A jovem ganhou mais consciência da opressão das mulheres no país e a sua decisão estava tomada – os seis meses que passou trancada num quarto por ter cortado o cabelo terão sido um marco na sua decisão. Restava apenas a oportunidade certa para fugir. Esperou pelo momento e esse surgiu numa viagem de férias da família ao Koweit – para as mulheres sauditas saírem do reino, trabalharem, irem ao médico e casarem precisam de autorização do pai ou marido. Com a família distraída, Mohammed pegou em alguns pertences e fugiu para o aeroporto, embarcando num avião para a Tailândia. Tudo parecia correr bem até as autoridades da alfândega tailandesas a quererem deter para a deportar para o Koweit, por ser o local por onde entrou no país. Fugiu, barricou-se num quarto de hotel, pediu ajuda e esperou.

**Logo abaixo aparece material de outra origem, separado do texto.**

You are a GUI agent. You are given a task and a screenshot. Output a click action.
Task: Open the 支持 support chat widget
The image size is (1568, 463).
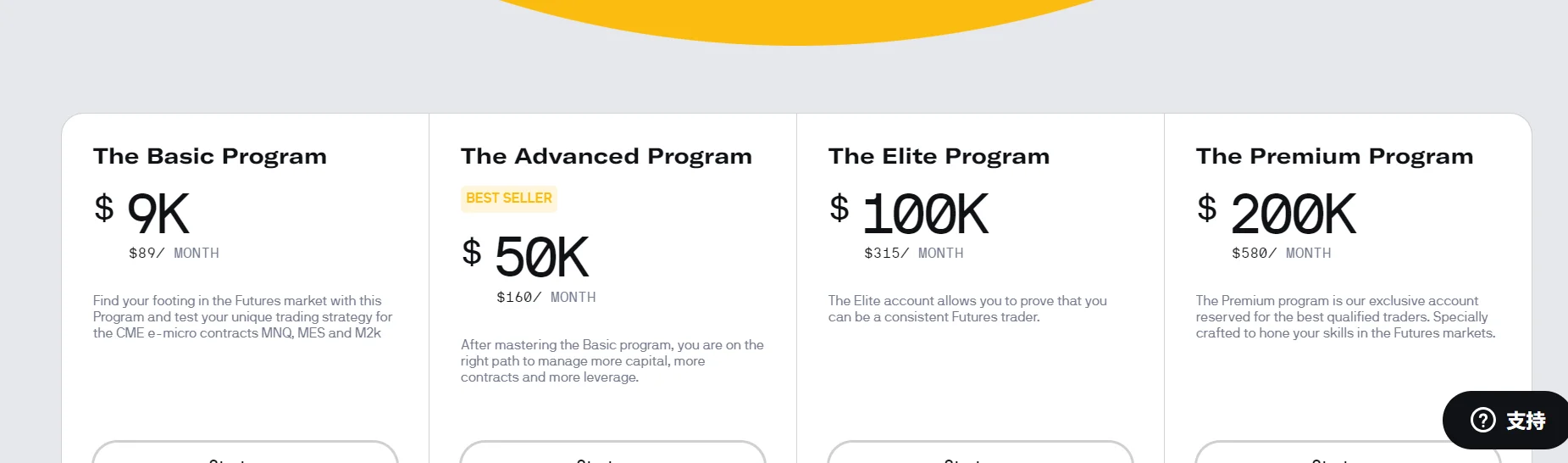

Nos minutos que lhe pareceram horas, e nas horas que pareceram dias, Rafad preparou-se para o pior: escreveu uma carta de despedida. Pensava que as autoridades tailandesas iam entrar no quarto e detê-la, desfecho que não estava disponível para aceitar. Matar-se-ia quando ouvisse os primeiros sons do outro lado da porta. Entretanto, os seus apelos desesperados chegaram a milhares de internautas e, depois, à imprensa internacional.

Governos ocidentais expressaram apoio à jovem disponibilizando-se para a acolher e o ACNUR enviou responsáveis para irem ao seu encontro. Tinham como objetivo perceber se podia receber o estatuto de refugiada, que acabou por obter. O Canadá aceitou-a e, sob proteção de agentes do ACNUR, entrou num avião para viajar para o outro lado do Atlântico, bem longe da Arábia Saudita. Pelo meio, o seu pai chegou à Tailândia para falar com ela, intento logo recusado pela jovem, que, pouco antes, tinha recebido ameaças de morte de um primo. «Ela é ex-muçulmana e tem uma família muito rígida. Estão a usar a violência contra ela e foi vítima de assédio sexual», contou uma amiga de 23 anos de Mohammed, que recentemente conseguiu fugir do reino para a Austrália, ao Guardian. «Ela recebeu ameaças do primo – ele disse que quer ver o seu sangue, que a quer matar», continuou, explicando que «se não a matarem não poderão aparecer em público». «Ela é uma ativista, é uma feminista», resumiu.

Os seus familiares nunca mais a viram e, em retaliação, decidiram deserdá-la. Mohammed ainda tentou contactar a irmã mas nova pelas redes sociais, mas foi bloqueada. E, numa decisão simbólica para esquecer o passado, a jovem saudita deixou agora cair o nome da família para se passar a chamar apenas Rahaf Mohammed.

Rahaf Mohammed espera inspirar outras mulheres. «Acho que o número de mulheres que fogem da administração saudita e do abuso irá aumentar (…). Tenho a certeza de que haverá muitas mais mulheres a fugir. Espero que a minha história as encoraje a serem corajosas e livres», disse na mesma entrevista. Agora, terá de construir toda uma nova vida de raiz.